▸ **Materials provided**
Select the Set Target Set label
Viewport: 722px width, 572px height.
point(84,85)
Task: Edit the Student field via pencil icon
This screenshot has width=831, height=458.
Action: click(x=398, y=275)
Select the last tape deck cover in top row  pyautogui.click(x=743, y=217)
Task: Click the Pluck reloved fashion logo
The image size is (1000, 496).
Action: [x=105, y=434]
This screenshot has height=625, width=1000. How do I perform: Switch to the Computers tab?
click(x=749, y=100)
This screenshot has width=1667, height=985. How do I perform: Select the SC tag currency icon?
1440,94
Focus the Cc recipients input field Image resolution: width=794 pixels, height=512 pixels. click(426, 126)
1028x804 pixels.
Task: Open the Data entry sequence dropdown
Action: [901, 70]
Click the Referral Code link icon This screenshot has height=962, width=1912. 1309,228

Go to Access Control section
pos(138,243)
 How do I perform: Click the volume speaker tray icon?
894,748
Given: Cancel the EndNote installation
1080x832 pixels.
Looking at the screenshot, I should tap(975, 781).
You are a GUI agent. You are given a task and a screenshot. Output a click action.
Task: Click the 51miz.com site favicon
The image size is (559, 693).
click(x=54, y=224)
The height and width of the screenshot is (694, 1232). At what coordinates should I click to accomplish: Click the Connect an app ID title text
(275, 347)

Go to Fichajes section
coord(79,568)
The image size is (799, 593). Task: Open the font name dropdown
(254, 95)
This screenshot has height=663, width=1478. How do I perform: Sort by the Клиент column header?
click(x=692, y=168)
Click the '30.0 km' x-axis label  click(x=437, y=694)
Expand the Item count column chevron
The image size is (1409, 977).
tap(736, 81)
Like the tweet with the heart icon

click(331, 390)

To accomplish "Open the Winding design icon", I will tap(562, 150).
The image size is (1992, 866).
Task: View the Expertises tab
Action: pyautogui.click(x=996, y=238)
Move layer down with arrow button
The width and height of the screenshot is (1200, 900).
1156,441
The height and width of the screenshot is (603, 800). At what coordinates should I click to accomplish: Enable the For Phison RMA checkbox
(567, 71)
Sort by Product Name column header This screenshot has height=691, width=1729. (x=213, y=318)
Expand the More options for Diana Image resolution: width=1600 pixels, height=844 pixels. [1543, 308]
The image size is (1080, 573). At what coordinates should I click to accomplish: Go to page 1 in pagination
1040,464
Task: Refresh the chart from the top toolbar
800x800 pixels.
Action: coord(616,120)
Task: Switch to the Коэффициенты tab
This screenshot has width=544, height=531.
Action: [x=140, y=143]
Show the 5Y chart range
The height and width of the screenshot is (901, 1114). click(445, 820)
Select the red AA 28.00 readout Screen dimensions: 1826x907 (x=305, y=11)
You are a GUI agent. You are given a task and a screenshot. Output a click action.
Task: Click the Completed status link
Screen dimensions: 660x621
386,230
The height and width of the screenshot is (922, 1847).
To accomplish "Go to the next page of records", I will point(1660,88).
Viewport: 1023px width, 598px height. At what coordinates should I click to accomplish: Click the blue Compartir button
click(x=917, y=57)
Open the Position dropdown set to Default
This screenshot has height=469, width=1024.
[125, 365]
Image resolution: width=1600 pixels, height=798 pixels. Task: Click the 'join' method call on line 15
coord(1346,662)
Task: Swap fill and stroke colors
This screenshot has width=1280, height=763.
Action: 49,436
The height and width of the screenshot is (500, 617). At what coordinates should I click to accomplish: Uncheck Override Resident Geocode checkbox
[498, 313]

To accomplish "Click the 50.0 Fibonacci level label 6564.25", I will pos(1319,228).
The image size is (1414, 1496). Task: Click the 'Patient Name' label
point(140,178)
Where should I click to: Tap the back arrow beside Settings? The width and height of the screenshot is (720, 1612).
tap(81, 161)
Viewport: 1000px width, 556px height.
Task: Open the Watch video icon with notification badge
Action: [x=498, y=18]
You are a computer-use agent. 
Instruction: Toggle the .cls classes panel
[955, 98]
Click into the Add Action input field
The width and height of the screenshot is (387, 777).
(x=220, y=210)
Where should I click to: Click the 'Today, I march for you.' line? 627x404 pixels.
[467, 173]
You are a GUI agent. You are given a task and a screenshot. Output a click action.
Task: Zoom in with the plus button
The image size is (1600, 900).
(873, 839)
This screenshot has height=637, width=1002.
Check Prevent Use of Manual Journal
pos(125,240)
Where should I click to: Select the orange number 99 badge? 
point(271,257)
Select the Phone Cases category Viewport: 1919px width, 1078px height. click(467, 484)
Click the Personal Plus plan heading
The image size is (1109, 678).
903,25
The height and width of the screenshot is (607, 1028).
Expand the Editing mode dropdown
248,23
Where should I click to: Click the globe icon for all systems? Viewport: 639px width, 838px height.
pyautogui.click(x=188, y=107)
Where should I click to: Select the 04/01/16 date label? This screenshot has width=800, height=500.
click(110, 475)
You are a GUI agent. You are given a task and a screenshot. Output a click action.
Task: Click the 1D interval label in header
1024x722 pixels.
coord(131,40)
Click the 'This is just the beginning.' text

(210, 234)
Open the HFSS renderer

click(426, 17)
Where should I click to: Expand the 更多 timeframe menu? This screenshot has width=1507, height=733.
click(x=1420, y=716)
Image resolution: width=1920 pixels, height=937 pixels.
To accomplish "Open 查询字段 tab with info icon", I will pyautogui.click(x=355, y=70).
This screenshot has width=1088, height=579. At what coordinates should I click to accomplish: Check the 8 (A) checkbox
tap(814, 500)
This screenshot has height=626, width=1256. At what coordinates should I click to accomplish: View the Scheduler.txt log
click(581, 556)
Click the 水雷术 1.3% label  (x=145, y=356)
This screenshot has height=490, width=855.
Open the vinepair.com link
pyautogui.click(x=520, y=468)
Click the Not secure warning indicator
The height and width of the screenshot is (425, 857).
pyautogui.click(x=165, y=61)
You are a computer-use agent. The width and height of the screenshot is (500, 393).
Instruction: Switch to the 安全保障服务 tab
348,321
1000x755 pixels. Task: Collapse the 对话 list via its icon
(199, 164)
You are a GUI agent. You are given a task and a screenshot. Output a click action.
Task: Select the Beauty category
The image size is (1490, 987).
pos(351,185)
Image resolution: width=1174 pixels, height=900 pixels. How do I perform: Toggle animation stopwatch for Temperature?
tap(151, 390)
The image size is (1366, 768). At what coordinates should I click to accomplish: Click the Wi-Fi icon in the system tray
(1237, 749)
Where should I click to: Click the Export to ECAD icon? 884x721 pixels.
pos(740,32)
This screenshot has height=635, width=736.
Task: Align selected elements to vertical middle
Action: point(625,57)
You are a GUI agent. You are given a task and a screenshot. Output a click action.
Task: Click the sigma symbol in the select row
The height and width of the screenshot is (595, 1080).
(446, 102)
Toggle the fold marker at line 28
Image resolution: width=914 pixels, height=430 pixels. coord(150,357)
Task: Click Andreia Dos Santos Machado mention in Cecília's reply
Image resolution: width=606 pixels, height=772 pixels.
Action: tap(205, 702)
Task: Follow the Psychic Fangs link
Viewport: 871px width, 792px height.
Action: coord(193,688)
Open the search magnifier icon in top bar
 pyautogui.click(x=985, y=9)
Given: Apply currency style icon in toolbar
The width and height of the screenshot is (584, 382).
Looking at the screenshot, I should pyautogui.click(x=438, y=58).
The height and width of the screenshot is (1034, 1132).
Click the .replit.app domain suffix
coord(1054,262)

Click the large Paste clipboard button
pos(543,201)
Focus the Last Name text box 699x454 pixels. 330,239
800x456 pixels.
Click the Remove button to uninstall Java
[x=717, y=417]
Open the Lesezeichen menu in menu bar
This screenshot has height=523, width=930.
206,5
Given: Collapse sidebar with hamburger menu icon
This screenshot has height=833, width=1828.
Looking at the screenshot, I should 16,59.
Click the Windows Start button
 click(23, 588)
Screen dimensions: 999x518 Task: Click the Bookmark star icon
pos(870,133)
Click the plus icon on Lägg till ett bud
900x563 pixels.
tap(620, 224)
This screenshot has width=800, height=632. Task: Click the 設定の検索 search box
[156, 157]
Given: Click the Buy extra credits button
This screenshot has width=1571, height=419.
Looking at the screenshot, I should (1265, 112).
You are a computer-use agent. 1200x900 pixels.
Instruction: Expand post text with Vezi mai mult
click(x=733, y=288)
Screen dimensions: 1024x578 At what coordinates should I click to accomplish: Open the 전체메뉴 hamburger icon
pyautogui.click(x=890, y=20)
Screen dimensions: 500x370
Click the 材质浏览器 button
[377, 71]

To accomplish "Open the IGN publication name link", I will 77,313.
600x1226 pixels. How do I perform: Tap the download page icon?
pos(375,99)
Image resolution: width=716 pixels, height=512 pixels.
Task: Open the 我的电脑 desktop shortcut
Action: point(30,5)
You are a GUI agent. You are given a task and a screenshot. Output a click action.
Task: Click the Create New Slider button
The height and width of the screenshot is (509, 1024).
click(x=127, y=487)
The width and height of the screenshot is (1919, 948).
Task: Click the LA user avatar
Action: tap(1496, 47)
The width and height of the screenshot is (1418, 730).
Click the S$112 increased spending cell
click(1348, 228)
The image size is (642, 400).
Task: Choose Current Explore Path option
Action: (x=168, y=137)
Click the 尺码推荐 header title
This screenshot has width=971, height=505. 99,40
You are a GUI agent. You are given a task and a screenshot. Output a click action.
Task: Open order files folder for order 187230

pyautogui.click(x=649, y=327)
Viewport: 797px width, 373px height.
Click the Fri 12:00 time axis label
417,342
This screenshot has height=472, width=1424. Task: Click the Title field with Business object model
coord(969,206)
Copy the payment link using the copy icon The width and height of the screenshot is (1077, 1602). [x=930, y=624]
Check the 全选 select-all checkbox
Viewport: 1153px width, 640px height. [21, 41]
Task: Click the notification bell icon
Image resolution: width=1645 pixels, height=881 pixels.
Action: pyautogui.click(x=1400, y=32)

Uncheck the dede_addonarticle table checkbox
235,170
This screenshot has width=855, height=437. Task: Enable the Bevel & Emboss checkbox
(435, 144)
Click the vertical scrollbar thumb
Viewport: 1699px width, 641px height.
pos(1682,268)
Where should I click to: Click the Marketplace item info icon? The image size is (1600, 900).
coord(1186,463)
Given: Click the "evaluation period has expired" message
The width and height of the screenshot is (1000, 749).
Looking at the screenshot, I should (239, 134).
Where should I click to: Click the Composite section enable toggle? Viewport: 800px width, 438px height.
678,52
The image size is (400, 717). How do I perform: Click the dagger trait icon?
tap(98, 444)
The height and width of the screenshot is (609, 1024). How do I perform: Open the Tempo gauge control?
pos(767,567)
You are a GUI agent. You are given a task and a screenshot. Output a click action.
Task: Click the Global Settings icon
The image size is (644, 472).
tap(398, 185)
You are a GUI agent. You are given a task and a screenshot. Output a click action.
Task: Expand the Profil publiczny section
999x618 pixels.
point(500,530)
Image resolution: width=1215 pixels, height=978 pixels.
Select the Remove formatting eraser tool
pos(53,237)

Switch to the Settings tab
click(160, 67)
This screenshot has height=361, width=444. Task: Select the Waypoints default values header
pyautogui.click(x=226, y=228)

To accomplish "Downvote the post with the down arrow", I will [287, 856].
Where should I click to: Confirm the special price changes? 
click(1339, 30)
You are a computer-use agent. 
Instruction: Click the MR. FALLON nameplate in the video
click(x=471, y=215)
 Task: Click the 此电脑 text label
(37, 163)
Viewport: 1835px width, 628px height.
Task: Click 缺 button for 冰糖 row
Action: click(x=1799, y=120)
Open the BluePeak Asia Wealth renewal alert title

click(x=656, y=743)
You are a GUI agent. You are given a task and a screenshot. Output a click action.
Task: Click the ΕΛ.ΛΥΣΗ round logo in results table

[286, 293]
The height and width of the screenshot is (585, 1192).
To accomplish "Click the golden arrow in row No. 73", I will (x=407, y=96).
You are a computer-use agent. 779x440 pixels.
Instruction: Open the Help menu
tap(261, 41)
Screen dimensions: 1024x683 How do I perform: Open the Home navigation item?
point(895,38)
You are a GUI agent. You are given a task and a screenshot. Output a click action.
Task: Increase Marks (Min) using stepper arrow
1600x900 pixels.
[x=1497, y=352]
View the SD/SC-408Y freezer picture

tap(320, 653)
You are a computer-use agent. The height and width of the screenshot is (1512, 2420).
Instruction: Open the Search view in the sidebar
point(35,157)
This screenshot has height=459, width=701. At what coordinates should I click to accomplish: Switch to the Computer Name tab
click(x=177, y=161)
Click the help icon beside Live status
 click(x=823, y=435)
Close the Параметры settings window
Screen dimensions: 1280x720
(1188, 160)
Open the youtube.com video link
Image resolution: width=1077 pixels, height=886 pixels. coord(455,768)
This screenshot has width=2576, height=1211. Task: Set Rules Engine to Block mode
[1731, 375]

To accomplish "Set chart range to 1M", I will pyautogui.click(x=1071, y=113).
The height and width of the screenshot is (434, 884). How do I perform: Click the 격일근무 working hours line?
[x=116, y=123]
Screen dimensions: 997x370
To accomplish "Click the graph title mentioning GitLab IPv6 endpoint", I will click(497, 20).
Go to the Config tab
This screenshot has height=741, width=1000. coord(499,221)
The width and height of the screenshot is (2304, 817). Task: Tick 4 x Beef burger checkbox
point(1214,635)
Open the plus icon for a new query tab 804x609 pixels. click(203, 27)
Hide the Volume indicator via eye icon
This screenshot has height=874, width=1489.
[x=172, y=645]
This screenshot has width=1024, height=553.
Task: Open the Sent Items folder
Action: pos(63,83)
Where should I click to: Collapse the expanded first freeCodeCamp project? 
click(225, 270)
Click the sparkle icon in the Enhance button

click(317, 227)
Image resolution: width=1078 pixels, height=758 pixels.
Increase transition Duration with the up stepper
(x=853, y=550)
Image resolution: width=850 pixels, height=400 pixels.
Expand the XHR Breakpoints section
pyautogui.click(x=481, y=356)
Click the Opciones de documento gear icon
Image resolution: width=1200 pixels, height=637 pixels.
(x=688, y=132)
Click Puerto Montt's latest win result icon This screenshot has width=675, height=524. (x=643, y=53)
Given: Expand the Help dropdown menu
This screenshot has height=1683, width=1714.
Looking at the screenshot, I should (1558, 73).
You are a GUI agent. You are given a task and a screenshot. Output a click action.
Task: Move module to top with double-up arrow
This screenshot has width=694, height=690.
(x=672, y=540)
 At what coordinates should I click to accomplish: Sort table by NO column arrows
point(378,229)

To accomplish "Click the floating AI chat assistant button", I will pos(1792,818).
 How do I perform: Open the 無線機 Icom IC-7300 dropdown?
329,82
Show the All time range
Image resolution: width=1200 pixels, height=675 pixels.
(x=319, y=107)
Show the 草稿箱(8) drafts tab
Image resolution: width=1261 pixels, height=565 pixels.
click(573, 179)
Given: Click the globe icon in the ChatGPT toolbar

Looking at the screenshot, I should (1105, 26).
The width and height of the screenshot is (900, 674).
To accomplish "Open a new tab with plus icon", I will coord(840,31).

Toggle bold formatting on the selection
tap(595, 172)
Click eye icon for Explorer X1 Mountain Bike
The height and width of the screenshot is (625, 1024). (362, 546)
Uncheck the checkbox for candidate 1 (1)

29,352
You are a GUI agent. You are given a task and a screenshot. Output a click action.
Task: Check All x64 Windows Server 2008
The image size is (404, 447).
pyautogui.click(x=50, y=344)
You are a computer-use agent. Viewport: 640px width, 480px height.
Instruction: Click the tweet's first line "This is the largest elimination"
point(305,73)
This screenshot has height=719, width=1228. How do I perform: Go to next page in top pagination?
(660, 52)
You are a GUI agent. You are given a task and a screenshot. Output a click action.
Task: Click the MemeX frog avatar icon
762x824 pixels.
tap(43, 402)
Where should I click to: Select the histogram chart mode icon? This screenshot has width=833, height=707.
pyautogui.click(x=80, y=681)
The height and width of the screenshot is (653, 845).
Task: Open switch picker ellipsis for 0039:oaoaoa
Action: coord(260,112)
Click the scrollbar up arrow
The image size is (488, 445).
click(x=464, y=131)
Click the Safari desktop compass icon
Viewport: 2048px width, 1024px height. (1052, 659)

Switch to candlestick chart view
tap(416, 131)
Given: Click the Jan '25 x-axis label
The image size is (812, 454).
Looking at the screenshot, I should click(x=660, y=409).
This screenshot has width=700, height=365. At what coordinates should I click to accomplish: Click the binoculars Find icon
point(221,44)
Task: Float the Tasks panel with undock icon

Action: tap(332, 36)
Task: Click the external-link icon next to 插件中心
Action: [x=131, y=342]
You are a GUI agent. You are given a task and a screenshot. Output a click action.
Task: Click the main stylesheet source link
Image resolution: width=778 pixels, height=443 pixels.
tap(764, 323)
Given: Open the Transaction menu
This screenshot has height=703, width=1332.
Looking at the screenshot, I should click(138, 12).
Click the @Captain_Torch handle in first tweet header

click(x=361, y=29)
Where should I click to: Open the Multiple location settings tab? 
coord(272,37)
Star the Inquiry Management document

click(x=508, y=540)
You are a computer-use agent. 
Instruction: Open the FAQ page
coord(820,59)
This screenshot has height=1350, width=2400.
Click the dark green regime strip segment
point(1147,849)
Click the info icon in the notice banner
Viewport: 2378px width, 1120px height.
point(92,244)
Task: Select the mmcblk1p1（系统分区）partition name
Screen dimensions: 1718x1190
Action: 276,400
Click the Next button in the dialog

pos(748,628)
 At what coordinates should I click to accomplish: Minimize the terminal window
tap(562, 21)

▸ **Assignment**
In the entries above, identify each line that includes the string "indicator", then copy it.

▸ **Reply to the exercise**
Click the Not secure warning indicator
Hide the Volume indicator via eye icon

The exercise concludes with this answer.